If you have your own backyard garden, then you also have some basic supplies. Some pruners, some gloves, maybe one of those cute kneeling pads. To pick Rhodiola, you’ll need all those plus a few other things. Long johns, thick boots, a parka and a plane ticket.
And until recently, you’d need something else. Russian and Chinese phrasebooks.
Rhodiola is a popular herb these days. It is used to support the body’s natural response to stress.* It’s even in our new Adrena Uplift formula we made with Aviva Romm, the Natural MD.
Rhodiola is native to some of the coldest, harshest regions on the planet. Siberia, the Arctic, Northern China. Places that aren’t just frigid, but mountainous with tough, stony soil. Rhodiola has flowers but it’s not showy. It looks more like a succulent. It grows low to the ground to stay out of the strong winds. It grows strong roots, and it’s those roots that are used by herbalists around the world.
Rhodiola is so rugged, it looks a bit like a succulent.
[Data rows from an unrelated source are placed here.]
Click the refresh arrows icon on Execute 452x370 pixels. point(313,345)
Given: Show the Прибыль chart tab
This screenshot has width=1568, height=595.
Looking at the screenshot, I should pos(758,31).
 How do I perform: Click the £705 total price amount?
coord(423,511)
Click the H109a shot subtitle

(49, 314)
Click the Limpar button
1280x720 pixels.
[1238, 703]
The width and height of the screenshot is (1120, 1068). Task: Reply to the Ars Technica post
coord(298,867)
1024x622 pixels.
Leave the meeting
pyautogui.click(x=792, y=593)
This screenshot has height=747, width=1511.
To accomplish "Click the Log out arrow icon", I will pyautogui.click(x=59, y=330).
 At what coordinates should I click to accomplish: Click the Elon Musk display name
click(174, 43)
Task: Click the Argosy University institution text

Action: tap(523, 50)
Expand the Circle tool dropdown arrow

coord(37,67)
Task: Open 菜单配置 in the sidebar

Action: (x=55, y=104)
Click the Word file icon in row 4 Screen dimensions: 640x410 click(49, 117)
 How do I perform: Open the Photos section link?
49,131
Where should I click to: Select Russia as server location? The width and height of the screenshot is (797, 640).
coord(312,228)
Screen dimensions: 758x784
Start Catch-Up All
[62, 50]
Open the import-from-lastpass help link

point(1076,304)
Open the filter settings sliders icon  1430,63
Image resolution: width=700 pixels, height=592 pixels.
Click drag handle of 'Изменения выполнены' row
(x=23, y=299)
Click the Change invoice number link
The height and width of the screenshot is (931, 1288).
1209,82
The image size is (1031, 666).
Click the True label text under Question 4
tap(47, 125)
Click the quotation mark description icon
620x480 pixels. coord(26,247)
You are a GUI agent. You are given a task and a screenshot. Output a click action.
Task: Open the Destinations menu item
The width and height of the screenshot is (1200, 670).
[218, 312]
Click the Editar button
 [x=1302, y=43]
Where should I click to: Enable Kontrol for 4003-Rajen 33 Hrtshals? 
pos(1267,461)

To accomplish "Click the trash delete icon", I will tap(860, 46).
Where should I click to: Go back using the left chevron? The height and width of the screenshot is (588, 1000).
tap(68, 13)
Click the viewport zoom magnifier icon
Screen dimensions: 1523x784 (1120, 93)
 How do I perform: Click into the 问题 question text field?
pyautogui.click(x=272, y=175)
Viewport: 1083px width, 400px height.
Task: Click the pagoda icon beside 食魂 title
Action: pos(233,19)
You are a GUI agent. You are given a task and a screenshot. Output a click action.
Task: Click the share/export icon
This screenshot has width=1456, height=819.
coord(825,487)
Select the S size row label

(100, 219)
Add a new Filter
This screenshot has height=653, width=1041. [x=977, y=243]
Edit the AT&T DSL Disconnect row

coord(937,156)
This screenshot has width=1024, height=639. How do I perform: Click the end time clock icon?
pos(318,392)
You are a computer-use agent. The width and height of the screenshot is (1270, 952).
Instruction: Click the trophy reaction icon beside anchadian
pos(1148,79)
Traditionally it’s wildcrafted. That means instead of growing the herb in endless rows like you’d see on some Midwestern farm, people head out of their homes and pluck it from the wild. In this case, that means searching in the Artic and Sub-Arctic hillsides.
For decades, our Rhodiola came from the areas near the Russia-China border. But in recent years, the herb has grown in popularity. Prices went up. New wildcrafters entered the market, including those with more dubiously-sourced material. The quality became less dependable. So we looked for alternatives.
Here's what dried Rhodiola root looks like when a shipment comes in.
Then we met a community in northern Alberta trying to do something unusual. They are cultivating Rhodiola. Growing and tending it themselves, organically. The process takes a long time, first to establish their crops, then to figure out when to harvest them, how to dry them, how to make sure their crops had the same phytochemical composition as those from the distant Siberian wild.
Sure, we said. Let’s work together. Sign us up.
While we still import some Rhodiola from Asia, this Canadian Rhodiola helps us greatly reduce our carbon footprint. Plus, it helps us reduce the pressure on native plant populations. And it lets us support a community where little else grows.